Por otra parte, está la dama. Me pregunto quién es. En sus maneras se adivina la posición y en su envoltorio, la riqueza. No es joven, sino más bien lo contrario. Entre sus virtudes, la belleza no ocupa un lugar principal. Habla de un modo delicado, como una mujer ilustrada, aunque con esa voz desagradable, discordante, tal como percibí la noche pasada desde lo alto de la muralla. Es una voz que confunde a quien la escucha, incluso de cerca. No hay modo de saber si la emite una garganta masculina o una femenina, por extraño que pueda resultar. Está claro, pienso, que ella y Beaumarchais se conocen desde antiguo. Nadie planifica una huida a un continente remoto con alguien a quien no conoce, ¿no creéis? ¿Y cuánto hace que…? ¿En qué ocasión pretérita han forjado su…?
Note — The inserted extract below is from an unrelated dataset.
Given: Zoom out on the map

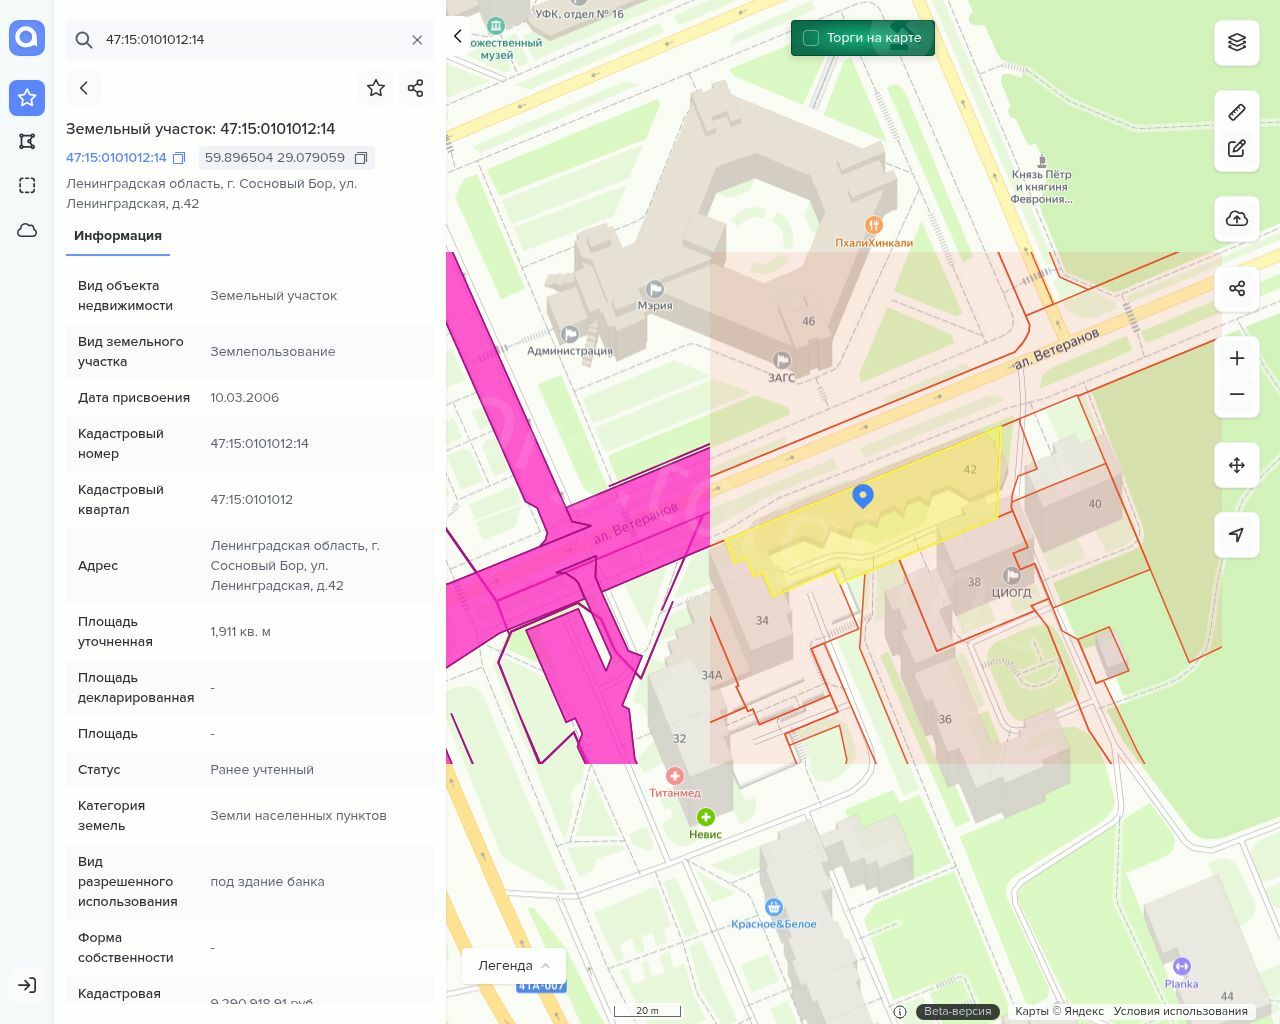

Le prometo, señora, que tenía la cabeza como una sopa hirviendo de tanto rumiar las respuestas a aquellas preguntas tan indiscretas. Ahora que por fin había dado tregua a mi corazón, era la razón la que me martirizaba.
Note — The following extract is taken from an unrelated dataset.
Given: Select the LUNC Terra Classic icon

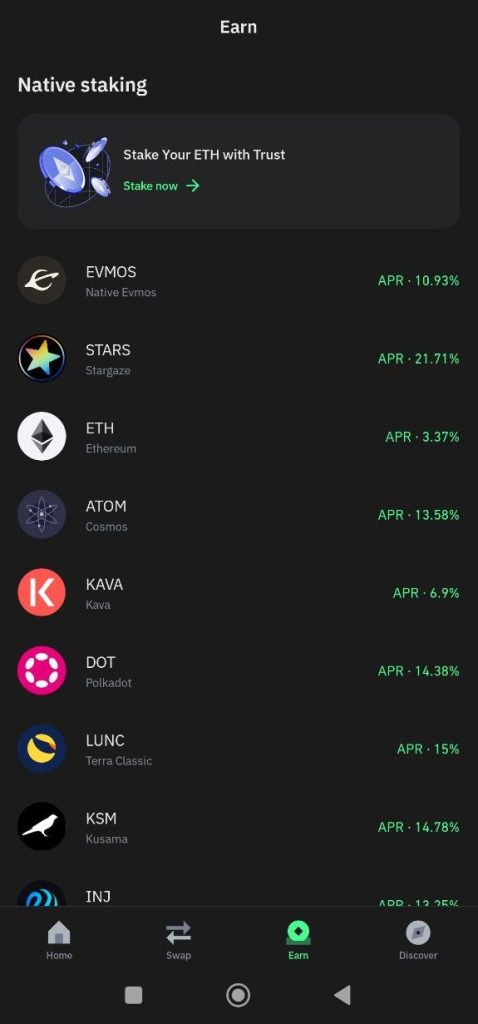Looking at the screenshot, I should coord(42,748).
No había alcanzado ninguna conclusión cuando se abrió de nuevo la puerta del cuarto y alguien salió al pasillo. Por fortuna, no me había movido de mi recodo y logré asomarme un poco para investigar. Esperaba encontrar a la dama misteriosa girando la llave en la cerradura. Me llevé una tremenda sorpresa cuando vi en su lugar a un comandante de la Orden de San Luis con su uniforme completo, incluida una espada de hoja larga y estrecha, de apariencia muy ligera, ideal para escaramuzas de ciudad. No pude contemplarlo mucho rato, pero me pareció ver en él a un hombre ni joven ni viejo, bien parecido, atlético, de ojos claros, mandíbulas cuadradas, mejillas de buen color y labios finos. Llevaba un bigotito negro y mínimo, que se acariciaba con el dedo, como si temiera que se le fuera a caer. Todo en él denotaba buena salud y, al mismo tiempo, tenía algo de familiar que me dejó dudando si lo había visto alguna vez, en alguna otra parte. También me pregunté, con razón, por qué no había oído su voz durante la conversación de Beaumarchais con su dama, si al fin y al cabo estaba en la misma habitación. ¿Acaso también él estaba oculto? ¿Emboscado? ¿Y si era un criminal, un ladrón, un asesino, un espía? ¡Misterios y más misterios!

Cuando hubo cerrado la puerta, el comandante se guardó la llave dentro de la casaca, se recolocó el sombrero tricornio, se ciñó bien la espada y bajó las escaleras a toda prisa.